In order that this relation applies to any volume V within the solid C, we must have $[\textstyle{1\over 2}\displaystyle \varepsilon_{ijk} \left[{\partial \over \partial x_{l}} (x_{i} T_{lj} - x_{j} T_{li})\right] + \Gamma_{k} = 0 ]$ or $[\textstyle{1\over 2}\displaystyle \varepsilon_{ijk} \left[x_{i} \left({\partial T_{lj}\over \partial x_{l}} + F_{j} \rho \right) - x_{j} \left({\partial T_{li}\over \partial x_{l}} + F_{i} \rho \right) + T_{ij} - T_{ji} \right] + \Gamma_{k} = 0. ]$

Taking into account the continuity condition (1.3.2.5), this equation reduces to $[\textstyle{1\over 2}\displaystyle \varepsilon_{ijk} \rho [T_{ij} - T_{ji}]+ \Gamma_{k} = 0. ]$

A volume couple can occur for instance in the case of a magnetic or an electric field acting on a body that locally possesses magnetic or electric moments. In general, apart from very rare cases, one can ignore these volume couples. One can then deduce that the stress tensor is symmetrical: $[T_{ij} - T_{ji} = 0.]$

This result can be recovered by applying the relation (1.3.2.2) to a small volume in the form of an elementary parallelepiped, thus illustrating the demonstration using Green's theorem but giving insight into the action of the constraints. Consider a rectangular parallelepiped, of sides $[2 \Delta x_{1}]$ , $[2 \Delta x_{2}]$ and $[2 \Delta x_{3}]$ , with centre P at the origin of an orthonormal system whose axes $[Px_{1}]$ , $[Px_{2}]$ and $[Px_{3}]$ are normal to the sides of the parallelepiped (Fig. 1.3.2.4). In order that the resultant moment with respect to a point be zero, it is necessary that the resultant moments with respect to three axes concurrent in this point are zero. Let us write for instance that the resultant moment with respect to the axis $[Px_{3}]$ is zero.
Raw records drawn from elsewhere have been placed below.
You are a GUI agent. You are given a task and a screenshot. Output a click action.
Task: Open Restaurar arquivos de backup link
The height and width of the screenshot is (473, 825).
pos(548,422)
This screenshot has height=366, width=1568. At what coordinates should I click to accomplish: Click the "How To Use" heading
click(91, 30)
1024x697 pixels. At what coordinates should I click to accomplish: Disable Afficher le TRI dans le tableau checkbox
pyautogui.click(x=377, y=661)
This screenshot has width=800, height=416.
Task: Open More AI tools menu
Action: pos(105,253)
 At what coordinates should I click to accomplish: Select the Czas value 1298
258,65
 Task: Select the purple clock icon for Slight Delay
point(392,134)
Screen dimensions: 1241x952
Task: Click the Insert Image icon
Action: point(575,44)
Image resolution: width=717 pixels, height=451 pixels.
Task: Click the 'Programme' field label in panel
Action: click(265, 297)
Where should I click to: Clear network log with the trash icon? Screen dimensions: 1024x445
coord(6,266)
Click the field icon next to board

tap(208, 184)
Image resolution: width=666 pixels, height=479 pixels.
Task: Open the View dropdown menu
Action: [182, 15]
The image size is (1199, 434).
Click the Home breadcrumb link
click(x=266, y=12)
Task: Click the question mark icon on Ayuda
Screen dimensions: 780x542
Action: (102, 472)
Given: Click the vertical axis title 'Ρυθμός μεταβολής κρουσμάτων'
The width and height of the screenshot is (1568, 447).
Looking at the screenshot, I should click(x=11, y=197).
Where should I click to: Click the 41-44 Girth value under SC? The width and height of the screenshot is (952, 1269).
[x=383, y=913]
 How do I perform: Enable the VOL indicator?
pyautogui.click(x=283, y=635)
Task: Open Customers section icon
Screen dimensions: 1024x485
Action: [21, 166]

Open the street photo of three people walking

We note that the constraints applied to the faces perpendicular to $[Px_{3}]$ do not give rise to a moment and neither do the components $[T_{11}]$ , $[T_{13}]$ , $[T_{22} ]$ and $[T_{23}]$ of the constraints applied to the faces normal to $[Px_{1}]$ and $[Px_{2}]$ (Fig. 1.3.2.4). The components $[T_{12}]$ and $[T_{21}]$ alone have a nonzero moment.

Figure 1.3.2.4 | top | pdf |

Symmetry of the stress tensor: the moments of the couples applied to a parallelepiped compensate each other.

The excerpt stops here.